(Written task 1): Decide whether each statement below agrees with the news passage, answering yes or no and quoting the words of the passage that settle it: (a) Mr Powell said he would cut interest rates as the president wished. (b) The Dow Jones Industrial Average fell by more than 300 points. (c) The president told US delivery companies to refuse deliveries of Fentanyl from China.
(Written task 2): Reproduce word for word the stretch of the news passage from "After Mr Powell" through "business in China.".

(Passage provided):
After Mr Powell addressed a central bank symposium in Wyoming and declined to say he would cut interest rates in accordance with the president’s wishes, the commander-in-chief exploded on Twitter and asked who is the “the bigger enemy” of the US, Mr Powell or Chinese premier Xi Jinping.

“Our Country has lost, stupidly, Trillions of Dollars with China over many years,” he ranted, ordering American businesses to seek alternatives to working with China and telling US delivery companies like FedEx and UPS to “SEARCH FOR & REFUSE all deliveries of Fentanyl from China”, blaming Beijing for the US opioid crisis.

Stocks fell sharply on Wall Street after Mr Trump said he would respond to China’s latest tariff increase and called on US companies to consider alternatives to doing business in China.

The Dow Jones Industrial Average sank more than 300 points after the president made the announcements on Twitter.

(Given information):
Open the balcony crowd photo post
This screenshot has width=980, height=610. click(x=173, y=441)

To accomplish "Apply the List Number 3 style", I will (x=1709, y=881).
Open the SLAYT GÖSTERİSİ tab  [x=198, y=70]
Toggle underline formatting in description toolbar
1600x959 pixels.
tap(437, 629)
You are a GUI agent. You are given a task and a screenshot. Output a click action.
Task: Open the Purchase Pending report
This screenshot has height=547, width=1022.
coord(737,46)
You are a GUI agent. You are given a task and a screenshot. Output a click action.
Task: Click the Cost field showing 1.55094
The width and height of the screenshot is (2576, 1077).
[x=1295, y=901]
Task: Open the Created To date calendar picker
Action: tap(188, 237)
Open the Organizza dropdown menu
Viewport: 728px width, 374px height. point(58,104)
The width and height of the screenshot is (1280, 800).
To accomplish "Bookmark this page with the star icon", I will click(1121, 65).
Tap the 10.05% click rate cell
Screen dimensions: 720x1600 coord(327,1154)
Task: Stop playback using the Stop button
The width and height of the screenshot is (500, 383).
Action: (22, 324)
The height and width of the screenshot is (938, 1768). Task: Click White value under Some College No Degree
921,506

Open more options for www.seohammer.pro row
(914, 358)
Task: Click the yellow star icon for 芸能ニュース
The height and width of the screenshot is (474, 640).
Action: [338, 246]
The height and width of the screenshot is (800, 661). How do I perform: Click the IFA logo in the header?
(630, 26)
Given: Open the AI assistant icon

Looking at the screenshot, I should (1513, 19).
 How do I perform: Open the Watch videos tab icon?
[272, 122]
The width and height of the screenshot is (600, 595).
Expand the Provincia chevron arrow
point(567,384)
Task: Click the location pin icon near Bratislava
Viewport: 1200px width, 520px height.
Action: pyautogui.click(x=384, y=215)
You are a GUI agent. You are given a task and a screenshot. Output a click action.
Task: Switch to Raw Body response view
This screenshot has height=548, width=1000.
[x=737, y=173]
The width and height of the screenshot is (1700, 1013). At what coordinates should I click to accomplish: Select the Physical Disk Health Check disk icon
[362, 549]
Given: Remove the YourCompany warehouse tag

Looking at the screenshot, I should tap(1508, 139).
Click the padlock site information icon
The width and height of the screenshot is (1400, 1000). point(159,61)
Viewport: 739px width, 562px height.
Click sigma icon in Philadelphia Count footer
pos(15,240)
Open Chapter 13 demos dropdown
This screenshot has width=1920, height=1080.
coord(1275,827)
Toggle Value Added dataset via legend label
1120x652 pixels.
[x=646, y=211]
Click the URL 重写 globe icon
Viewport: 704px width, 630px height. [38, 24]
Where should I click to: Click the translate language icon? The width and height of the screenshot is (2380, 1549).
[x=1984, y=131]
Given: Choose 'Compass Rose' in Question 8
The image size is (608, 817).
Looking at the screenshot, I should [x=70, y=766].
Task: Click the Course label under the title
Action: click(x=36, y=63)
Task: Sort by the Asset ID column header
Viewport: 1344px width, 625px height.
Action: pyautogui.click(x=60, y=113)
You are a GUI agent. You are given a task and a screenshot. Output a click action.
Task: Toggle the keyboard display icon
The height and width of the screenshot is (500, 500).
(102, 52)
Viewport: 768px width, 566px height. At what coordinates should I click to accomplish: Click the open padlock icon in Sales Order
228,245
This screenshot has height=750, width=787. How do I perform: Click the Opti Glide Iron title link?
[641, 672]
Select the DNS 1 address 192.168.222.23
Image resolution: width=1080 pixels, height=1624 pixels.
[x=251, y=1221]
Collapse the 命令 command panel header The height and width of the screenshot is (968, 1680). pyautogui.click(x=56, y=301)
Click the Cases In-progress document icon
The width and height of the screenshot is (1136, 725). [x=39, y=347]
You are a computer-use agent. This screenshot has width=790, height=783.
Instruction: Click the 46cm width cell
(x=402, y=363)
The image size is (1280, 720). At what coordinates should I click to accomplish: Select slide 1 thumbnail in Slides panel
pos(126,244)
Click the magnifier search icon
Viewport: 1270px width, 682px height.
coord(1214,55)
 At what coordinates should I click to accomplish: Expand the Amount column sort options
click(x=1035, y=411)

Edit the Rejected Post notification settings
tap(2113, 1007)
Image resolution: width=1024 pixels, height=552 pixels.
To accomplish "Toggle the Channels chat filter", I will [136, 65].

(Final result 1):
(a) No: "declined to say he would cut interest rates in accordance with the president’s wishes"
(b) Yes: "The Dow Jones Industrial Average sank more than 300 points"
(c) Yes: "SEARCH FOR & REFUSE all deliveries of Fentanyl from China"

(Final result 2):
After Mr Powell addressed a central bank symposium in Wyoming and declined to say he would cut interest rates in accordance with the president’s wishes, the commander-in-chief exploded on Twitter and asked who is the “the bigger enemy” of the US, Mr Powell or Chinese premier Xi Jinping.

“Our Country has lost, stupidly, Trillions of Dollars with China over many years,” he ranted, ordering American businesses to seek alternatives to working with China and telling US delivery companies like FedEx and UPS to “SEARCH FOR & REFUSE all deliveries of Fentanyl from China”, blaming Beijing for the US opioid crisis.

Stocks fell sharply on Wall Street after Mr Trump said he would respond to China’s latest tariff increase and called on US companies to consider alternatives to doing business in China.